** start of Data supplied **

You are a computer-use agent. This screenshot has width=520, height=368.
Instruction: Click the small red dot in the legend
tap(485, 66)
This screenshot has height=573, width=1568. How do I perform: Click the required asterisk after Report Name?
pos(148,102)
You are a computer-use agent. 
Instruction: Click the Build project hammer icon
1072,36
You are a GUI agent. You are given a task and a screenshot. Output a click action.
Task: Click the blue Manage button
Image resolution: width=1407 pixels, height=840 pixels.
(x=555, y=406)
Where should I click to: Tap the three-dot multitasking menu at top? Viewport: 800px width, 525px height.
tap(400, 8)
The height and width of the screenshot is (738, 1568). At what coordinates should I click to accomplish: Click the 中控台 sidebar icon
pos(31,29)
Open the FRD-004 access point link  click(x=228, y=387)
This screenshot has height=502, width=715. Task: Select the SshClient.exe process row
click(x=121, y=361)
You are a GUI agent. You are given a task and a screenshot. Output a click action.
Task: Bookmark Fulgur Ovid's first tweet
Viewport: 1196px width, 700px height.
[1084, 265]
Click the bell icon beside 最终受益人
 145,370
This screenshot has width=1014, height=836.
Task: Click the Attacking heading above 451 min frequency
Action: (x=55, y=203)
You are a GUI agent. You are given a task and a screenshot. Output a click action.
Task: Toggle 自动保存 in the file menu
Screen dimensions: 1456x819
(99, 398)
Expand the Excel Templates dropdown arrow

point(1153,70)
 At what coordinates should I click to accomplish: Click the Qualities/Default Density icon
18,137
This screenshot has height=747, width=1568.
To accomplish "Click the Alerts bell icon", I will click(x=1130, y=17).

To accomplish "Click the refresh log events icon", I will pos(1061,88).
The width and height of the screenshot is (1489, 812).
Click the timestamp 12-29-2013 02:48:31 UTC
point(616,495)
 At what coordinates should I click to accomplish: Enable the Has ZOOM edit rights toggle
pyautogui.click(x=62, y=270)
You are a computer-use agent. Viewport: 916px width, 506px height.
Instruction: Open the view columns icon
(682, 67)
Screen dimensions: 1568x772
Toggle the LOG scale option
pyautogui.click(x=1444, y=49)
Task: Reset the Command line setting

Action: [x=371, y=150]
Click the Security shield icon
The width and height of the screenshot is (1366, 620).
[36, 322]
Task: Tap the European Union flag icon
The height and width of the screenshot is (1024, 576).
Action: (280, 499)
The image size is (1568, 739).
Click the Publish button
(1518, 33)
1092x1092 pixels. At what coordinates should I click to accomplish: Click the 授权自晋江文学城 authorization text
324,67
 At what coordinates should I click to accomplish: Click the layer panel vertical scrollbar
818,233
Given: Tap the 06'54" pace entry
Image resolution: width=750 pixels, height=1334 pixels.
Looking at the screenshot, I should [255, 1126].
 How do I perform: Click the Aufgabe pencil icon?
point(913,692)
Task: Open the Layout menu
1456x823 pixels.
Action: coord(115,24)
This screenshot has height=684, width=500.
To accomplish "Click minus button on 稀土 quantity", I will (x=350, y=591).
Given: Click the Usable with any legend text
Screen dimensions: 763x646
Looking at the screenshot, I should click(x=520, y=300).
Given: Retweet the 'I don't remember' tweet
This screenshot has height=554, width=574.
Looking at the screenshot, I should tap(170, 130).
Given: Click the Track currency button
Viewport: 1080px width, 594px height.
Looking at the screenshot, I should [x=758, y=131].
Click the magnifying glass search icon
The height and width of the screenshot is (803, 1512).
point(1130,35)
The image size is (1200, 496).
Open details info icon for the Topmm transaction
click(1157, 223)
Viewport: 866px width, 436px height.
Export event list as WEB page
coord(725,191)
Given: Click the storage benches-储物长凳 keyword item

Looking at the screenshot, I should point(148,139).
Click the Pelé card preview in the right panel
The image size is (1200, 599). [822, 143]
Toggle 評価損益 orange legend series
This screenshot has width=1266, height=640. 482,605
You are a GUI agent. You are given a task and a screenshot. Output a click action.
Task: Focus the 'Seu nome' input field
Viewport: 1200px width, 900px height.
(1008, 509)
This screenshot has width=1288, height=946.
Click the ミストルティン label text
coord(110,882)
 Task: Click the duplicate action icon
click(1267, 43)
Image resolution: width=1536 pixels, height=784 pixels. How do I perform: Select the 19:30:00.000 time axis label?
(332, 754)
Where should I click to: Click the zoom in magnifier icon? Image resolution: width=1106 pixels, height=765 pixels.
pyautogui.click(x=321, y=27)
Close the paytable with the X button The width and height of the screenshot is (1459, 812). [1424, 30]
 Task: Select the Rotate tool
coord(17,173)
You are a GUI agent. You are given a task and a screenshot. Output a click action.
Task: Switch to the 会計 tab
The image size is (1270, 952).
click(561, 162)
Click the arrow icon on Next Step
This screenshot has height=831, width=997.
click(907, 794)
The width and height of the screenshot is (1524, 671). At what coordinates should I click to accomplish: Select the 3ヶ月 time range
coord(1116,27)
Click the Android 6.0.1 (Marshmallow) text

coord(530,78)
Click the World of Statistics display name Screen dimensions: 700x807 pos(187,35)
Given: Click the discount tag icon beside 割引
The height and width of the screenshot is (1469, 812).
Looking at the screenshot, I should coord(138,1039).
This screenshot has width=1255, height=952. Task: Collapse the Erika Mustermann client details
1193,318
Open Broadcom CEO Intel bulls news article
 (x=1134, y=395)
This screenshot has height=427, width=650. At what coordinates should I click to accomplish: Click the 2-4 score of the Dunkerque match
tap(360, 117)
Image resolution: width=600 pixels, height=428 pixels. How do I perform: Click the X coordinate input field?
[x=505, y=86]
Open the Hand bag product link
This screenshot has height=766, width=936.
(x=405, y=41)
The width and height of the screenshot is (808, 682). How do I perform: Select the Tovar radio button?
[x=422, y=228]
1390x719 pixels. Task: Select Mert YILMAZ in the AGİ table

** end of Data supplied **

> [Job]: Copy the rows above word for word, beginning with the line that contains "Given: Click the Usable with any legend text" and continuing through the line that contains "coord(725,191)".

> [Solution to this problem]:
Given: Click the Usable with any legend text
Screen dimensions: 763x646
Looking at the screenshot, I should click(x=520, y=300).
Given: Retweet the 'I don't remember' tweet
This screenshot has height=554, width=574.
Looking at the screenshot, I should tap(170, 130).
Given: Click the Track currency button
Viewport: 1080px width, 594px height.
Looking at the screenshot, I should [x=758, y=131].
Click the magnifying glass search icon
The height and width of the screenshot is (803, 1512).
point(1130,35)
The image size is (1200, 496).
Open details info icon for the Topmm transaction
click(1157, 223)
Viewport: 866px width, 436px height.
Export event list as WEB page
coord(725,191)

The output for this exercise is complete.